El sargento de realistas subió conmigo en el calesín y fuimos hablando. Me contó que era bodeguero y cachicán de un rico propietario de Sanlúcar que estaba en Cádiz con los liberales, y que él había tomado el partido de inscribirse en la Milicia realista para defender los intereses de su amo contra la barbarie de los absolutistas, que estaban fanatizados por algunos frailes y clérigos furibundos.

Llegamos al pueblo de Sanlúcar, y entre grupos de campesinos y de soldados franceses nos acercamos a casa del comandante de voluntarios realistas.

Entramos en una sala de estas de los pueblos españoles, llenas de cortinas, que tienen aire de capillitas, y me llevaron a la presencia del comandante, que estaba en compañía de un cura.

El comandante era un hombre rechoncho, de unos cincuenta años, con los ojos chiquitos y negros, la cara muy carnosa y roja y una levita entallada. Le saludé y comenzó a interrogarme.

Conferenciaron después el clérigo y el comandante y me dijeron que tenía que ir a la cárcel pública.

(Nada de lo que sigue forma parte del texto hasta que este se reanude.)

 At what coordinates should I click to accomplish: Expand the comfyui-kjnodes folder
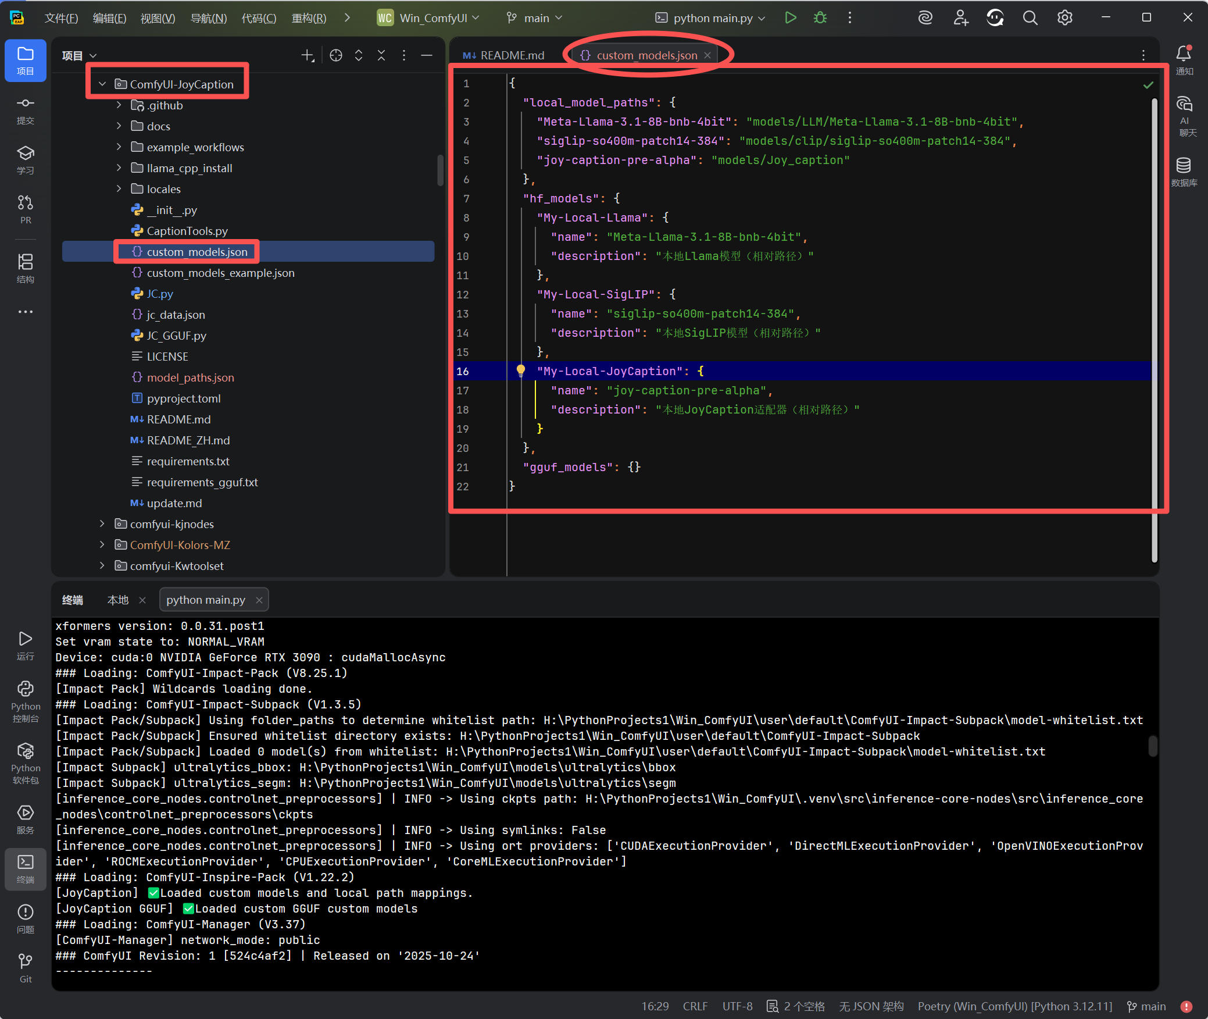point(102,524)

Protesté, pero fue inútil.

Salí en compañía del sargento; tomamos de nuevo el calesín y bajamos delante de la cárcel, en una plaza cuadrada. El sargento dio dos aldabonazos, abrió un soldado un rastrillo, y pasamos adentro por un corredor hasta otra puerta. Se volvió a llamar: se descorrieron varios cerrojos; giró un postigo, y un hombre viejo y seco, con una gorrilla en la cabeza, me hizo pasar a una cuadra grande, donde había unos cien hombres; unos sentados, otros tendidos, unos charlando y otros fumando.

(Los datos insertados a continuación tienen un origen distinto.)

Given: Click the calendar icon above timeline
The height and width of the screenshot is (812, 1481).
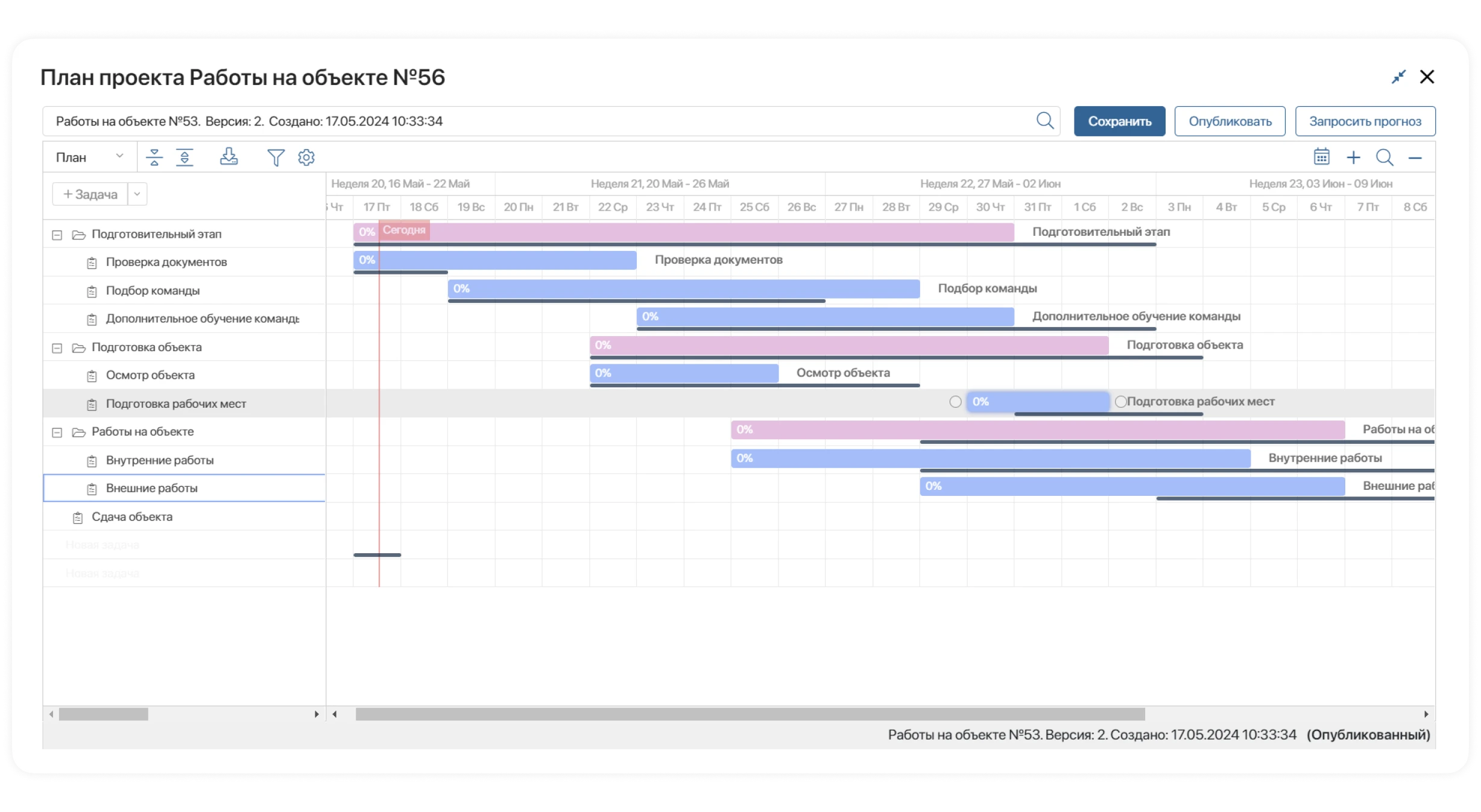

Saludé a derecha e izquierda, sonriendo amablemente, y me retiré a un rincón.

—Es un francés —decían unos.

—No; es un inglés.

En esto dos hombres ennegrecidos y mal encarados se abalanzaron a mí, y cogiéndome uno de ellos de la barbilla me dijo:

—Oiga uzté, inglé. Ya zabe la obligación de loz novatoz.

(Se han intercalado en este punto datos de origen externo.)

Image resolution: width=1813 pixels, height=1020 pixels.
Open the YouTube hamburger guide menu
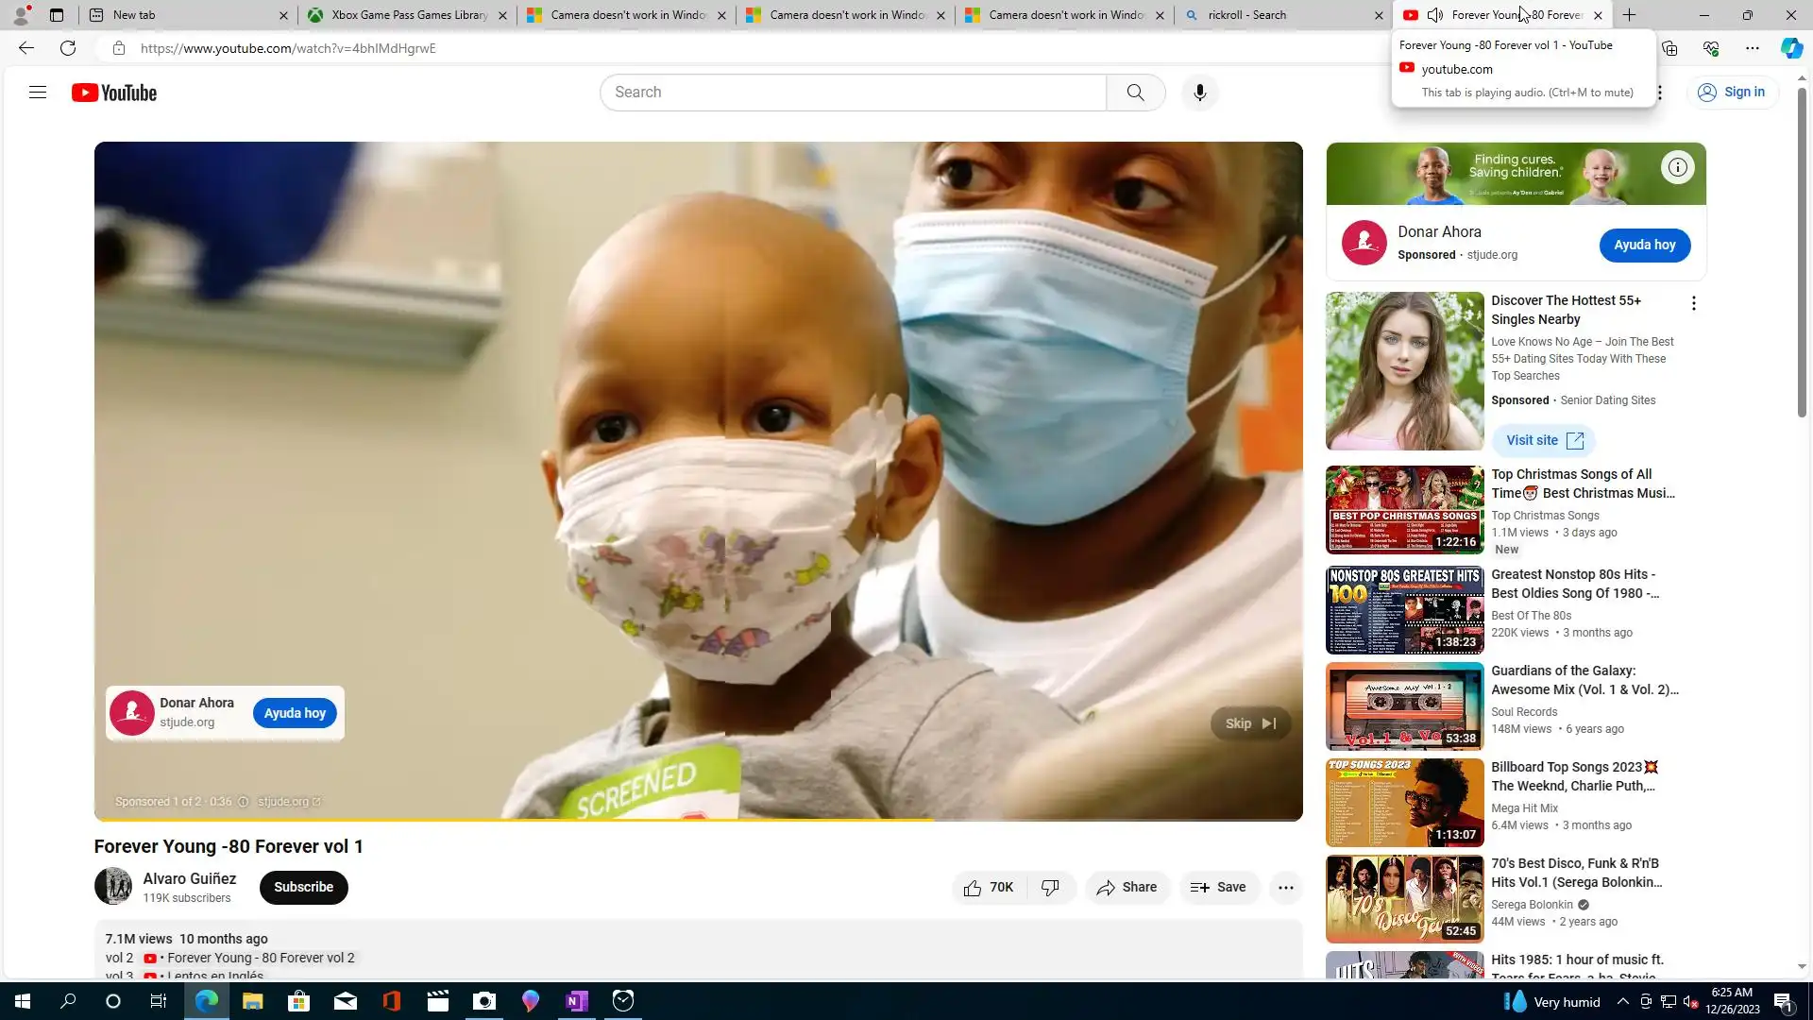point(38,93)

—No sé nada. ¿Qué obligación es?

—Apoquine uzté aquí la mitá del dinero que yeva y haga cuenta que noz ha entendío.

—¿Yo? ¡Ca! —exclamé.

Vamoz, cabayero, zuerte uzté el dinero —dijo el otro con sorna—, que en nuestraz manoz eztará máz zeguro, porque aquí hay mucha gente perdía y ze lo podrían robar.

Volví yo a agitar la cabeza con energía en señal de negación, y uno de los matones, metiéndome la mano en el bolsillo, me sacó el pañuelo.

Le agarré yo inmediatamente de la chaqueta, y como le tenía sujeto y él quería escaparse, se desgarró la chaqueta hasta el hombro. El matón, al ver la prenda de vestir rota, dijo que la estimaba más que a su propia piel y que aquella ofensa no se podía lavar más que con sangre. Efectivamente, abrió la navaja; pero yo, con una rapidez extraordinaria, le agarré de la muñeca y se la estrujé con tal fuerza que tuvo que soltar el arma, dando unos chillidos que creí que le había roto el brazo.

El otro matón se me acercó de lado, con la navaja escondida en la manga; pero acerté a darle una patada tan definitiva en la parte más redonda de su individuo, que le dejé en potencia propincua para hacer, a estilo de Fielding, una luminosa disertación acerca de los puntapiés en el trasero.

Después de la batalla recogí la navaja del primer matón, que era una navaja realista, pues en la hoja, a un lado, ponía: «Muero por mi rey», y, en el otro: «Peleo a gusto matando negros».

La riña mía había producido un tremendo estrépito entre los presos; unos estaban a mi favor, otros en contra. Se gritaba y se chillaba con exageraciones y frases cómicas que se lanzaban unos a otros.

—Que traigan el zanto óleo para ezte señó, porque lo voy a matar —decía uno.

Encomiéndeze uzté a Dioz —gritaba otro.

En esto entraron los calaboceros repartiendo estacazos a diestro y siniestro, seguidos del alcaide. El alcaide prendió a los dos matones y me interrogó. Era un hombre tuerto, alto, seco, membrudo y mal encarado.

Le conté lo que había ocurrido y decidió sacarme de aquella cuadra y llevarme a la alcaidía.